Él se fue y ella se subió al cuarto de Aminta, la cual de noche de ordinario estaba escribiendo a su primo y esposo; y llegándose a ella le puso el papel y sortija en la mano diciendo:

—Léeme, hermosa Aminta, por tu vida este papel, que es de un amante, que, como si yo fuera hermosa, me pretende, y me lo envió con esta joya.

Bien pensó Aminta que el papel y sortija sería de alguno de los muchos que la pretendían; mas llevada de una curiosidad, por no pecar de melindrosa o bien porque su suerte empezaba a perseguirla, solemnizando con risa las palabras de doña Elena, leyó lo que se sigue:

«Cuando la voluntad pelea, el temor se rinde, y por esta causa sin temer de enojarte, y forzado de ella, hermoso dueño mío, me atrevo a decirte mi amor; que cuando diga que nació, no desde que vi tu belleza, sino desde que nací, pues me dicta el corazón que te había de criar el cielo para ser su señora, no diré mentira: bien sé el imposible que intento, pues aguardas para esposo tu venturoso primo, mas por lo menos no quiero morir sin que sepas que eres la causa. Si no eres tan cruel como el mundo dice, sírvete, mientras viene el dichoso que te ha de merecer, de darme la vida, aunque no sea con más que tu vista; y esa sortija no recibas por prenda mía, sino por retrato tuyo.»

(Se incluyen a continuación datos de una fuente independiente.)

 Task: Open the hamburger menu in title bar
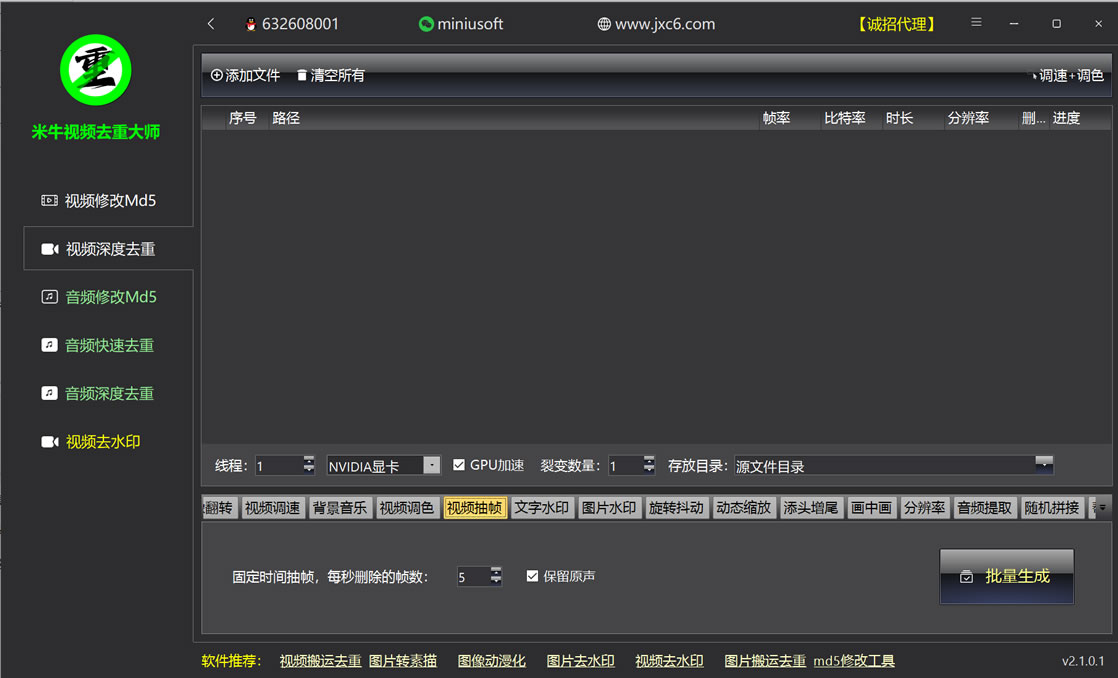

—¿Quién es, amiga —replicó Aminta—, el enfermo tan peligroso que pide remedio tan aprisa?

—Quien te merece —respondió doña Elena— mejor que el que aguardas para esposo, por noble, galán, rico y muy discreto; pues aunque tu primo es tu sangre, don Jacinto lo es de lo mejor de España.

¡Ah codicia y bolsillo de escudos, qué presto calificas en la opinión de esta mujer la que apenas se había visto!

—No sé, bellísima Aminta, cómo eres tan ingrata —prosiguió la engañosa mensajera— a lo que es tan favorable; mírate bien en ello y conocerás tu engaño: y di, ¿qué diré a don Jacinto?

—Si no basta decir que me le diste —respondió Aminta algo tierna—, dile que le leí, que no me parece, amiga mía, que le he hecho poca merced.

Y diciendo esto, puso el anillo en el dedo.